Investe 82mila euro e se ne ritrova solo 10mila. È la disavventura capitata a un sassarese che, nel 2023, affida i suoi risparmi a un sedicente trader 30enne che gli offre di investirli in un fondo appoggiato, gli riferisce, al broker inglese Key to market. Quanto prospettato a chi sta per metterci i soldi ammalierebbe chiunque a partire dalla assicurazione principale: l’applicazione “Bot”, che avrebbe elaborato il presunto truffatore, sassarese anch’egli, sarebbe stata in grado di segnalare e fermare le perdite oltre il 2/3%.

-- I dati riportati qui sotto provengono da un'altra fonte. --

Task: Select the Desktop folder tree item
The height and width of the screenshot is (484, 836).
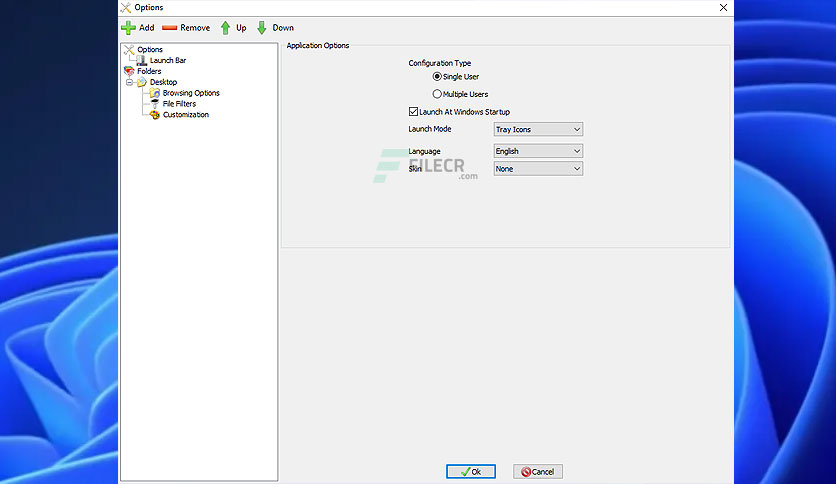Action: tap(163, 82)
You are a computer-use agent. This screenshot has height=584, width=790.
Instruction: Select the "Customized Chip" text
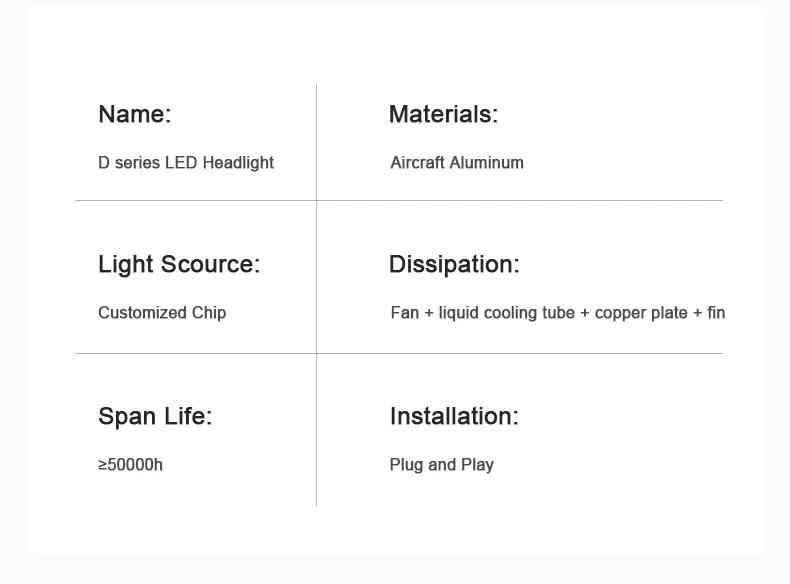[x=162, y=313]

Poi la promessa di un bonus maggiore se si fossero dati più di 5mila euro all’operazione finanziaria e in più la copertura di eventuali perdite tarate al 3%. L’impegno si sbriciola però presto davanti all’evidenza della veloce e inarrestabile erosione dei propri risparmi, una perdita del 30 % dopo pochi mesi senza che nessuna app arresti il deflusso. L’investitore allora decide di rivolgersi al broker che dà prima risposte vaghe e in seguito sparisce proprio dai radar costringendo la parte offesa, i cui soldi si dissolvono a vista d’occhio, a spostare sul personale Key to market quanto rimasto ovvero - come scritto - 10mila euro.

Al danno si aggiunge la beffa di scoprire, con le indagini della guardia di Finanza, che la società del  30enne era priva delle abilitazioni obbligatorie per offrire e gestire servizi di investimento. E lo stesso presunto broker non aveva i titoli necessari per, riferisce l’imputazione, “svolgere sollecitazione al risparmio”.

Oggi in tribunale a Sassari la pm Alessia Sanna ha chiesto un anno di reclusione per l’imputato di truffa su cui, ha ricordato, pendono altri procedimenti simili. Ad assistere la parte offesa l’avvocata Laura Murziani.